Rewrite the records below with every "Describe the element" changed to "Name the element" and nothing else altered.

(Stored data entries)
# # #

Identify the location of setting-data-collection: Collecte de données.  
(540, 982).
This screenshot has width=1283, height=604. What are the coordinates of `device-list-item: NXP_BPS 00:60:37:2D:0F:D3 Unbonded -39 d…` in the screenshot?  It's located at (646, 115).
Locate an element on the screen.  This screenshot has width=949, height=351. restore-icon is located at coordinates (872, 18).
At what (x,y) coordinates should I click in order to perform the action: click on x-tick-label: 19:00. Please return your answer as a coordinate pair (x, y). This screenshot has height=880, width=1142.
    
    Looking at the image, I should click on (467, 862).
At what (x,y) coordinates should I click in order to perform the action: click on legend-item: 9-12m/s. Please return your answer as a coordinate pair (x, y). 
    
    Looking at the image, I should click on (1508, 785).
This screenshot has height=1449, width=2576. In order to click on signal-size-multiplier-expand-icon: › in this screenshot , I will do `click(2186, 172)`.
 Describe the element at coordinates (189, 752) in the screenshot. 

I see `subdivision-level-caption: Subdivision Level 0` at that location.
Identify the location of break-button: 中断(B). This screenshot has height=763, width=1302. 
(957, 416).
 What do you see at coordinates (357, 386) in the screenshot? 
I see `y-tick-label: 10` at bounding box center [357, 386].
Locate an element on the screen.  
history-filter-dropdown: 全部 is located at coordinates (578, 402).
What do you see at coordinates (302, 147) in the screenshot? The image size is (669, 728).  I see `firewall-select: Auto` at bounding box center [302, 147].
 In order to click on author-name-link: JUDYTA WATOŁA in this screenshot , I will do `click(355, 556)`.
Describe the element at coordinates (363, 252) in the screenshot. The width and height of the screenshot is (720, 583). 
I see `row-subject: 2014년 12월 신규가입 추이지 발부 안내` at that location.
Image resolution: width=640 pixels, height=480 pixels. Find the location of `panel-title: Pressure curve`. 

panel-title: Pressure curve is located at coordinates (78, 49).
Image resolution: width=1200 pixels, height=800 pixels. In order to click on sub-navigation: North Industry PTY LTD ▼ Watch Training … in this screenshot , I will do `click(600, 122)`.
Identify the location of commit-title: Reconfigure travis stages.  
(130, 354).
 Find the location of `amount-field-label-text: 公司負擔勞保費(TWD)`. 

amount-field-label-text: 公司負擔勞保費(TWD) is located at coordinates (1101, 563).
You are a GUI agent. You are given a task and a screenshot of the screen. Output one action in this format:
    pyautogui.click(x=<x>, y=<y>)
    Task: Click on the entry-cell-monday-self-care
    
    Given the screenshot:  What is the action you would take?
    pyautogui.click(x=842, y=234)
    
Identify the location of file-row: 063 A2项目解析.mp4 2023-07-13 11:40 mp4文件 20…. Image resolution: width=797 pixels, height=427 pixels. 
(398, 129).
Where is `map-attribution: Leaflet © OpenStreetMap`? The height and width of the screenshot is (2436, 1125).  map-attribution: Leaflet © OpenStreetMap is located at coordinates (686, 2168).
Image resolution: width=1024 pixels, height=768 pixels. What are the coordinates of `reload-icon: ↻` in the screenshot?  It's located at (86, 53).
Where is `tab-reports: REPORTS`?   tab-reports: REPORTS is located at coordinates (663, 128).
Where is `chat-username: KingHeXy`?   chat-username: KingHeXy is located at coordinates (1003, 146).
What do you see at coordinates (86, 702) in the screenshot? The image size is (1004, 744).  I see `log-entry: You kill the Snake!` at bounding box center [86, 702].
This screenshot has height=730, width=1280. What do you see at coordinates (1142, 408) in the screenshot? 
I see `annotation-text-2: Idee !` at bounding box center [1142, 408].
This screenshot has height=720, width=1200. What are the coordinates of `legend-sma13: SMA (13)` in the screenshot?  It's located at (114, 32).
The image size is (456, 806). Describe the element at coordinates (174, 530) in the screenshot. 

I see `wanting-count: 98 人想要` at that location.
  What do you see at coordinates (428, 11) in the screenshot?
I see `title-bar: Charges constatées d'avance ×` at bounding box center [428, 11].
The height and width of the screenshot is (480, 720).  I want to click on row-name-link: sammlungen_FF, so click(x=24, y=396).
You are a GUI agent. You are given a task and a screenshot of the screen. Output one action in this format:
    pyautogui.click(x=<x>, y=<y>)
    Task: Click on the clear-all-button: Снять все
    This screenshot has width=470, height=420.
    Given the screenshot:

# # #

▶ [COMPLETED EXERCISE]:
Identify the location of setting-data-collection: Collecte de données.  
(540, 982).
This screenshot has width=1283, height=604. What are the coordinates of `device-list-item: NXP_BPS 00:60:37:2D:0F:D3 Unbonded -39 d…` in the screenshot?  It's located at (646, 115).
Locate an element on the screen.  This screenshot has width=949, height=351. restore-icon is located at coordinates (872, 18).
At what (x,y) coordinates should I click in order to perform the action: click on x-tick-label: 19:00. Please return your answer as a coordinate pair (x, y). This screenshot has height=880, width=1142.
    
    Looking at the image, I should click on (467, 862).
At what (x,y) coordinates should I click in order to perform the action: click on legend-item: 9-12m/s. Please return your answer as a coordinate pair (x, y). 
    
    Looking at the image, I should click on (1508, 785).
This screenshot has height=1449, width=2576. In order to click on signal-size-multiplier-expand-icon: › in this screenshot , I will do `click(2186, 172)`.
 Name the element at coordinates (189, 752) in the screenshot. 

I see `subdivision-level-caption: Subdivision Level 0` at that location.
Identify the location of break-button: 中断(B). This screenshot has height=763, width=1302. 
(957, 416).
 What do you see at coordinates (357, 386) in the screenshot? 
I see `y-tick-label: 10` at bounding box center [357, 386].
Locate an element on the screen.  
history-filter-dropdown: 全部 is located at coordinates (578, 402).
What do you see at coordinates (302, 147) in the screenshot? The image size is (669, 728).  I see `firewall-select: Auto` at bounding box center [302, 147].
 In order to click on author-name-link: JUDYTA WATOŁA in this screenshot , I will do `click(355, 556)`.
Name the element at coordinates (363, 252) in the screenshot. The width and height of the screenshot is (720, 583). 
I see `row-subject: 2014년 12월 신규가입 추이지 발부 안내` at that location.
Image resolution: width=640 pixels, height=480 pixels. Find the location of `panel-title: Pressure curve`. 

panel-title: Pressure curve is located at coordinates (78, 49).
Image resolution: width=1200 pixels, height=800 pixels. In order to click on sub-navigation: North Industry PTY LTD ▼ Watch Training … in this screenshot , I will do `click(600, 122)`.
Identify the location of commit-title: Reconfigure travis stages.  
(130, 354).
 Find the location of `amount-field-label-text: 公司負擔勞保費(TWD)`. 

amount-field-label-text: 公司負擔勞保費(TWD) is located at coordinates (1101, 563).
You are a GUI agent. You are given a task and a screenshot of the screen. Output one action in this format:
    pyautogui.click(x=<x>, y=<y>)
    Task: Click on the entry-cell-monday-self-care
    
    Given the screenshot:  What is the action you would take?
    pyautogui.click(x=842, y=234)
    
Identify the location of file-row: 063 A2项目解析.mp4 2023-07-13 11:40 mp4文件 20…. Image resolution: width=797 pixels, height=427 pixels. 
(398, 129).
Where is `map-attribution: Leaflet © OpenStreetMap`? The height and width of the screenshot is (2436, 1125).  map-attribution: Leaflet © OpenStreetMap is located at coordinates (686, 2168).
Image resolution: width=1024 pixels, height=768 pixels. What are the coordinates of `reload-icon: ↻` in the screenshot?  It's located at (86, 53).
Where is `tab-reports: REPORTS`?   tab-reports: REPORTS is located at coordinates (663, 128).
Where is `chat-username: KingHeXy`?   chat-username: KingHeXy is located at coordinates (1003, 146).
What do you see at coordinates (86, 702) in the screenshot? The image size is (1004, 744).  I see `log-entry: You kill the Snake!` at bounding box center [86, 702].
This screenshot has height=730, width=1280. What do you see at coordinates (1142, 408) in the screenshot? 
I see `annotation-text-2: Idee !` at bounding box center [1142, 408].
This screenshot has height=720, width=1200. What are the coordinates of `legend-sma13: SMA (13)` in the screenshot?  It's located at (114, 32).
The image size is (456, 806). Name the element at coordinates (174, 530) in the screenshot. 

I see `wanting-count: 98 人想要` at that location.
  What do you see at coordinates (428, 11) in the screenshot?
I see `title-bar: Charges constatées d'avance ×` at bounding box center [428, 11].
The height and width of the screenshot is (480, 720).  I want to click on row-name-link: sammlungen_FF, so click(x=24, y=396).
You are a GUI agent. You are given a task and a screenshot of the screen. Output one action in this format:
    pyautogui.click(x=<x>, y=<y>)
    Task: Click on the clear-all-button: Снять все
    This screenshot has width=470, height=420.
    Given the screenshot:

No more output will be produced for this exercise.